Belgarath shrugged. “Maybe it’ll come to him in time.”
“He doesn’t really have all that much time.” Silk glanced out over the edge. From far below – terribly far below – there came a faint, muffled crash; then, after several seconds, another. “Does bouncing count?” Silk asked.
Belgarath made a wry face. “Not really.”
“Then I’d say he didn’t learn in time.” Silk said blithely.
The character that saves the day is Silk, the prince of Drasnia, he is witty and sly and is officially dubbed the Guide of the group by the prophecy that binds them all together. His one line zingers, clever machinations and jokes were very entertaining to read about and he was in danger of stealing the show as he quite nearly outshone our beloved main characters.
The quest in this book proves to take an interesting turn as they are all headed to the Vale of Aldur, Belgarath’s and Polgara’s home. Along the way new countries are discovered that are again unlike any we have seen before, Maragor is a country now devoid of people as they have all been wiped out by the Tolnedrans years and years before.
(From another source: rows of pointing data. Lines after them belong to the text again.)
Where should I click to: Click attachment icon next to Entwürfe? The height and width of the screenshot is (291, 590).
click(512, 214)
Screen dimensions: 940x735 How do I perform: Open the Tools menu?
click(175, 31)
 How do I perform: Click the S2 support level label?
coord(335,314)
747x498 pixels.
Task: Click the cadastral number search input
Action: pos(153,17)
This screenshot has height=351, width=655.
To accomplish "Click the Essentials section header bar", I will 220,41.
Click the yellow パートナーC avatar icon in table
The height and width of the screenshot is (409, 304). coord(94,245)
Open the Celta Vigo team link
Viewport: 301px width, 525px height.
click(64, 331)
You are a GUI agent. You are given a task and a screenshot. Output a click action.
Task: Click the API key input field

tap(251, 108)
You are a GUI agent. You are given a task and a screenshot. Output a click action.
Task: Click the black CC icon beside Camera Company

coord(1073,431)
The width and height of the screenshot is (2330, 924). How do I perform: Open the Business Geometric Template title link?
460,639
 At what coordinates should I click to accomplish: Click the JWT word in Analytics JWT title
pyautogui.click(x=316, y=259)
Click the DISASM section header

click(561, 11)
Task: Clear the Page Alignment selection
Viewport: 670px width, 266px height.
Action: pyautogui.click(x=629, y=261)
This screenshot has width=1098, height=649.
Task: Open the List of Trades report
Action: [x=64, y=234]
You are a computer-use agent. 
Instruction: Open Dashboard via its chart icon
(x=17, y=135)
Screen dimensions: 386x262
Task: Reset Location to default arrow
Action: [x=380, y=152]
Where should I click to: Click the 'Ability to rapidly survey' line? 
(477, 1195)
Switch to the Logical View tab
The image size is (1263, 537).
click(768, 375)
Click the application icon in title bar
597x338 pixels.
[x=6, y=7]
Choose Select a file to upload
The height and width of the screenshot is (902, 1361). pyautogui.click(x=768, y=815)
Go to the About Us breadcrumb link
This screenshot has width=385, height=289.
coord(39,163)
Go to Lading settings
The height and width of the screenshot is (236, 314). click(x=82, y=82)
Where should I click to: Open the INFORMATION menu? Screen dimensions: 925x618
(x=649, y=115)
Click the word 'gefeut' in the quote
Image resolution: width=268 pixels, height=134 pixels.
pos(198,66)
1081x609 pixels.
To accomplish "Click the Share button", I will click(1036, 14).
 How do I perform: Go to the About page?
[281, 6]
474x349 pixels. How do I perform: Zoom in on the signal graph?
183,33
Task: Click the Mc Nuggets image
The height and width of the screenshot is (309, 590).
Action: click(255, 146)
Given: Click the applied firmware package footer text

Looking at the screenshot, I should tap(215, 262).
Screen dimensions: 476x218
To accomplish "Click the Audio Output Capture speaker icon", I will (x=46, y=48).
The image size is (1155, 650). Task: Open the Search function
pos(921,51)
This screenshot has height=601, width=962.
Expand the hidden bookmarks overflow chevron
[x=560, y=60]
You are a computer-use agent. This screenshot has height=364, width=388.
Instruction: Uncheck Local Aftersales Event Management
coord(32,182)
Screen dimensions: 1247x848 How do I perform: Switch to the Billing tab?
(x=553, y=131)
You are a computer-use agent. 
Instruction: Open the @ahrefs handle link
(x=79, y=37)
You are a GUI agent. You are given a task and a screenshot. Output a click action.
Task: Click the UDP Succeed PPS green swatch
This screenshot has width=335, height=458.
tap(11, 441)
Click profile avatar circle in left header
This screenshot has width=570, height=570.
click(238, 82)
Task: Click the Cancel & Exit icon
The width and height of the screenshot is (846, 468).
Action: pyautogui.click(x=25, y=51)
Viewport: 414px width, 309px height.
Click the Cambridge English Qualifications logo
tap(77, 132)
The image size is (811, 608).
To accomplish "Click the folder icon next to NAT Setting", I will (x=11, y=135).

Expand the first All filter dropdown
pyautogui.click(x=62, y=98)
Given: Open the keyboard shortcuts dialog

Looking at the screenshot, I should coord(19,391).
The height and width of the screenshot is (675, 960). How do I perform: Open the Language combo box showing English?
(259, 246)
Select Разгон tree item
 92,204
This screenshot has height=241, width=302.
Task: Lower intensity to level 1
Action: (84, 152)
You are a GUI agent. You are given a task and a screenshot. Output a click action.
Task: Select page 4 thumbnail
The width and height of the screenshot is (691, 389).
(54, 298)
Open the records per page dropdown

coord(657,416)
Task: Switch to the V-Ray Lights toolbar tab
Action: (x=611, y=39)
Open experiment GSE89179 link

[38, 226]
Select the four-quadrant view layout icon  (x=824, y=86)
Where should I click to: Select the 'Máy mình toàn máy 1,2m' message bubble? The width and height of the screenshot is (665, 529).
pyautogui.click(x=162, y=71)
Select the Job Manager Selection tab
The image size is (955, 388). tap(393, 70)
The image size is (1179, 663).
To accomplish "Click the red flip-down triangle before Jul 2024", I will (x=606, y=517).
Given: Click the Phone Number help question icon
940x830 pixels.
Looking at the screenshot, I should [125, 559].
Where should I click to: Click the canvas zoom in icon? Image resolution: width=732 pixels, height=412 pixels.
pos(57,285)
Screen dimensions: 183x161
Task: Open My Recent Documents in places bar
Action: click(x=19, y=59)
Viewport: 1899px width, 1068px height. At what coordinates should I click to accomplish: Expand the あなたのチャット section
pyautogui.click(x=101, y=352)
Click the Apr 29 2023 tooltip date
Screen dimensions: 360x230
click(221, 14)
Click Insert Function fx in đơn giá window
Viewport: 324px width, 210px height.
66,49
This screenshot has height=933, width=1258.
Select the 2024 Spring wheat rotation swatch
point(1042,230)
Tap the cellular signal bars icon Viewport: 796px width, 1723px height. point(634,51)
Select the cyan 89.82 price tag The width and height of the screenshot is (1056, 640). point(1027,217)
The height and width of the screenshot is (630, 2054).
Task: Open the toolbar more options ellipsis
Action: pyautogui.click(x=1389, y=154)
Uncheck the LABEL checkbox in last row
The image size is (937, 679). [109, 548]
Now the god of those people weeps and mourns their loss and drives anyone mad who dares enter. They also discover Ulgoland, a country that entirely lives underground and worships the god UL. A new character is introduced here, the religious zealot Relg.
Relg is another great character if for no other reason that the stuff he spouts out about his strict religion, his rigid beliefs, and his struggles with his attempts to be pious and prudish while at the same time being a bit of a disgusting man proves to be hilarious religious commentary.
This third book is truly a twist from what has come before and has the adventure kick up another notch in the quest for the Orb with some very entertaining characters brought in along the way. Several major stand offs finally came to a head and ended with a truly stunning surprise that leaves you wondering what must yet be in store for Garion and his friends.